**EXTRACT TO READ:**
--------------------

Friday, June 30, 2023

Dave Computes Advanced Penrose Patterns

In an earlier post, I showed relationships between various Penrose tilings. In this post, I'll show my favorite ways to decorate Penrose tiles, in order to generate interesting patterns. The first is created by adding bold lines to the 5-pointed star, 3-pointed boat, and 2-pointed diamond tiles, as shown below.

Here is a resulting pattern.


My favorite thing about this pattern is that the bold lines form closed regions of ever larger sizes. The smallest regions are the 5-pointed star tiles. The next larger areas are stars formed by 5 diamond tiles. Then come "stars" formed by 5 boats, like the white ones surrounding the gray star tile near the bottom of this image. In fact, we can think of each of these closed regions as being its own tile in an infinite set of aperiodic tiles. Furthermore, we can color those regions, so that regions of one color are always completely surrounded by regions of the opposite color, as shown below. Notice that congruent regions in the same orientation are always assigned the same color.

--------------------

**SUPPLIED MATERIAL:**
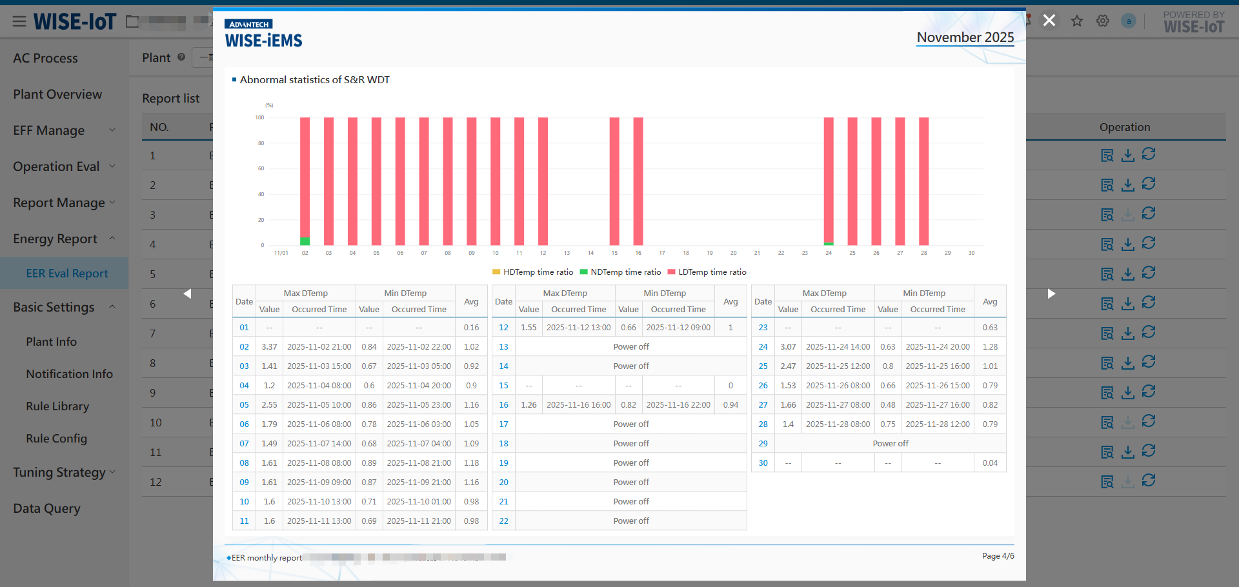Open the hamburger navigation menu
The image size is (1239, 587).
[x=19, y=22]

--------------------

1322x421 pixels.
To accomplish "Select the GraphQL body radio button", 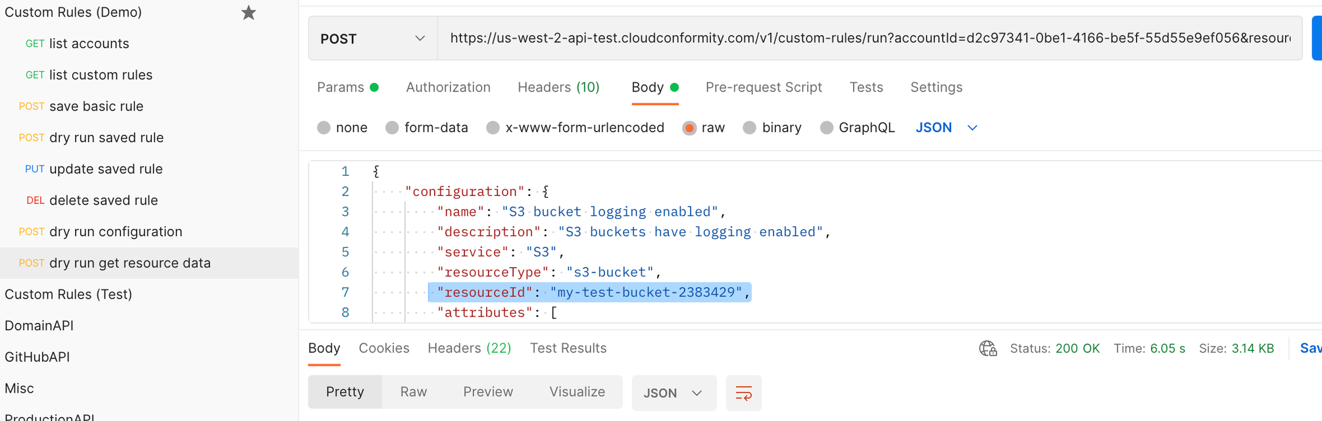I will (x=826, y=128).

--------------------

**GIVEN TASK:**
Please write out the post on decorating Penrose tiles above in full, word for word, from its date line to its last sentence.

**SOLUTION TO THE EXERCISE:**
Friday, June 30, 2023

Dave Computes Advanced Penrose Patterns

In an earlier post, I showed relationships between various Penrose tilings. In this post, I'll show my favorite ways to decorate Penrose tiles, in order to generate interesting patterns. The first is created by adding bold lines to the 5-pointed star, 3-pointed boat, and 2-pointed diamond tiles, as shown below.

Here is a resulting pattern.


My favorite thing about this pattern is that the bold lines form closed regions of ever larger sizes. The smallest regions are the 5-pointed star tiles. The next larger areas are stars formed by 5 diamond tiles. Then come "stars" formed by 5 boats, like the white ones surrounding the gray star tile near the bottom of this image. In fact, we can think of each of these closed regions as being its own tile in an infinite set of aperiodic tiles. Furthermore, we can color those regions, so that regions of one color are always completely surrounded by regions of the opposite color, as shown below. Notice that congruent regions in the same orientation are always assigned the same color.